マグネシウムは体の中のあらゆる化学反応の手助けをするという役割をもっている重要なミネラルです。多くはリン酸マグネシウムとして骨に貯蔵されており、カルシウムと同様、血中の濃度が一定になっており、血中マグネシウムが不足すると、骨からマグネシウムを溶かしだして血中濃度を安定させます。また、リン酸カルシウムに比べると骨中の量は少ないものの、骨強度を高める働きもあります。カルシウムの代謝の制御に関わり、不足すると骨代謝が円滑に進まず、骨そしょう症のリスクを高めると言われています。マグネシウムを多く含む食品には、ダイズ、エダマメなどの豆類や、アーモンドなどのナッツ類があります。

ビタミンC

ビタミンCはコラーゲンの合成に必要とされます。ビタミンCが不足すると、骨において鉄骨の役割を果たしているコラーゲンが不足し、骨がもろくなってしまいます。また、ビタミンCは抗酸化物質としての役割も果たします。これにより骨を酸化ストレスから保護してくれるのです。ビタミンCを多く含む食品には、ピーマンや、かぼちゃ、ジャガイモなどの野菜や、レモンなどの果物があります。

ビタミンD

ビタミンDは、腸からのカルシウムの吸収を促進する効果があり、不足しがちなカルシウムを効率的に摂取するのに役立ちます。また、尿からカルシウムが排出されるのを抑えるためカルシウムを有効に利用することができます。ビタミンDは鮭や、サンマなどの魚や卵黄、きのこ類にも多く含まれています。また、ビタミンDは食品から摂取するほか、日光を浴びることで皮膚が合成することができます。日本の日光の強さでは、1時間も日光を浴びれば十分な量のビタミンDを得ることができるでしょう。

葉酸、ビタミンB6、ビタミンB12

この3つの栄養素は骨に対しては同じような働きを持つので、まとめてご紹介します。 私たちが生きるのに必要なアミノ酸のなかに、メチオニンというものがあります。これ自身はコレステロール値を下げたり、活性酸素を取り除いたりといった効果があるのですが、肝臓で代謝される過程で、ホモシステインという物質を生成します。葉酸、ビタミンB6、ビタミンB12はこのホモシステインの代謝に関わります。この3つの栄養素が不足するとホモシステインがうまく代謝されず蓄積されます。ホモシステインは骨中のコラーゲンに対し悪性の架橋を作ったり、活性酸素を生成したりして骨そしょう症のリスクを高めるのです。葉酸はホウレンソウ、ブロッコリー、メキャベツなどの緑黄色野菜に多く含まれています。また、ビタミンB6はマグロやカツオなどの赤身魚や鶏肉に多く含まれており、野菜ではにんにくや、かぶに多く含まれています。
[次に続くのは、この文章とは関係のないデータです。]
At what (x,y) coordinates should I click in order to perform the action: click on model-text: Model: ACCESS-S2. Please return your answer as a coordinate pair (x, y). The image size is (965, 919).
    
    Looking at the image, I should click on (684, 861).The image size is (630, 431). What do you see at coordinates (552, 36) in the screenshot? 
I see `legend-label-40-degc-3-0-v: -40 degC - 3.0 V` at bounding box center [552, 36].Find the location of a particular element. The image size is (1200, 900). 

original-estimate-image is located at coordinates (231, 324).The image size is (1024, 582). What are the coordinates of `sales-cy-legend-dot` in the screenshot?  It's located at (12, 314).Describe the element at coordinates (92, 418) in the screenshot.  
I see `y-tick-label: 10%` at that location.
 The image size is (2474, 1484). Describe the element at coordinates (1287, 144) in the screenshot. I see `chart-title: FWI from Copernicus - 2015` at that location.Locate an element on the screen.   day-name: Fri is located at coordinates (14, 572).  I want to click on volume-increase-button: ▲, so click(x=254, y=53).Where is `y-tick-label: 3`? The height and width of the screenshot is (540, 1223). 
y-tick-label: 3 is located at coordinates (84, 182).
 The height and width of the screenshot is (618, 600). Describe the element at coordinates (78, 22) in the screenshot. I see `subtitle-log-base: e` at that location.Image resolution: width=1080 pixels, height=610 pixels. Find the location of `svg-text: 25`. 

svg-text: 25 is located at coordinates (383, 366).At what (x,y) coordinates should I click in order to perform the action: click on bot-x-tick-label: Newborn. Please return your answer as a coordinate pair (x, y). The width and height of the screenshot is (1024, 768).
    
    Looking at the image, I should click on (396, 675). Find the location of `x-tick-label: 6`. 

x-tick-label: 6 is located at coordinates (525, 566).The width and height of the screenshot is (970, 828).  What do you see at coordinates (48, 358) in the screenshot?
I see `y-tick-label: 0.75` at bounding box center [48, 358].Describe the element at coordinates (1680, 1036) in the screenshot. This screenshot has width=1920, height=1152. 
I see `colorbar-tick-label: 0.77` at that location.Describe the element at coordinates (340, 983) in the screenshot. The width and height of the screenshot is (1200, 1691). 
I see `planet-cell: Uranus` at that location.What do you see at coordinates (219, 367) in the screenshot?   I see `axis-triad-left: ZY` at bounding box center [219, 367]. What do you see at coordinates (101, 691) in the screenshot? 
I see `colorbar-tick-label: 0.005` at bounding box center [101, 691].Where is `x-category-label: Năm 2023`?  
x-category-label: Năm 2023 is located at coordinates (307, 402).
ビタミンB12はサンマやイワシなどの魚介類や、肉のレバーなどに多く含まれています。

ビタミンK

ビタミンKは骨の形成に関わるオステオカルシンというタンパク質を活性化する働きがあり、これによりオステオカルシンによる骨芽細胞の生成が促進され骨密度が増加します。また、ビタミンKはコラーゲンの合成を促し、骨質の向上にも関与します。

抗酸化物質

活性酸素は血中のペントシジンを増加させることが報告されています。これにより骨中の悪性架橋が増加し、骨質の低下を招きますが、抗酸化物質は活性酸素を減らし、これを防ぐといった効果が期待できます。代表的なものに、ニンジンに多く含まれるβ-カロテン、ブドウやブルーベリーに多く含まれるアントシアニンや、トマトに含まれるリコピンなどがあります。また、ビタミンCは抗酸化物質としても作用することが知られています。

適度な運動

骨の強化には運動が欠かせません。骨に多少の付加を与えることで、骨量が増加することが知られています。しかし、過度な運動は、回復が難しい軟骨に損傷を与えたり、特に女性では、運動性無月経という症状に陥り、女性ホルモンの減少によりかえって骨量が減少してしまう恐れがあります。それでは、適度な運動とはどのようなものでしょうか?

運動の強度を計る指標として、メッツ(METs)というものがあります。これは安静時の消費エネルギー量を1として、ある運動の運動強度を相対的に表したものです。厚生労働省によると、強度が3メッツ 以上の身体活動を1週間に23メッツ・時(1メッツの活動を1時間行うといメッツ・時)以上行うのが望ましいとされます。例えば、普通に歩いた場合、3メッツの運動強度となりますが、これを1時間続ければ3メッツ・時となります。以下に、一般的な身体活動のメッツ表を記載しますので、参考にしてください。

ひとまずはこの目標を達成できれば、適度な運動を行ったということが言えるでしょう。

まとめ

骨についてまとめてみましょう。

  1. カルシウム、マグネシウム、ビタミンC、ビタミンD、ビタミンKにより骨量を増加!
  2. 葉酸、ビタミンB6、ビタミンB12ビタミンK、抗酸化物質により骨質を改善!
  3. 適度な運動で強靭な骨を!

骨強度=骨量(骨密度)+骨質!
常にこれを意識して、骨を健康に保ちましょう。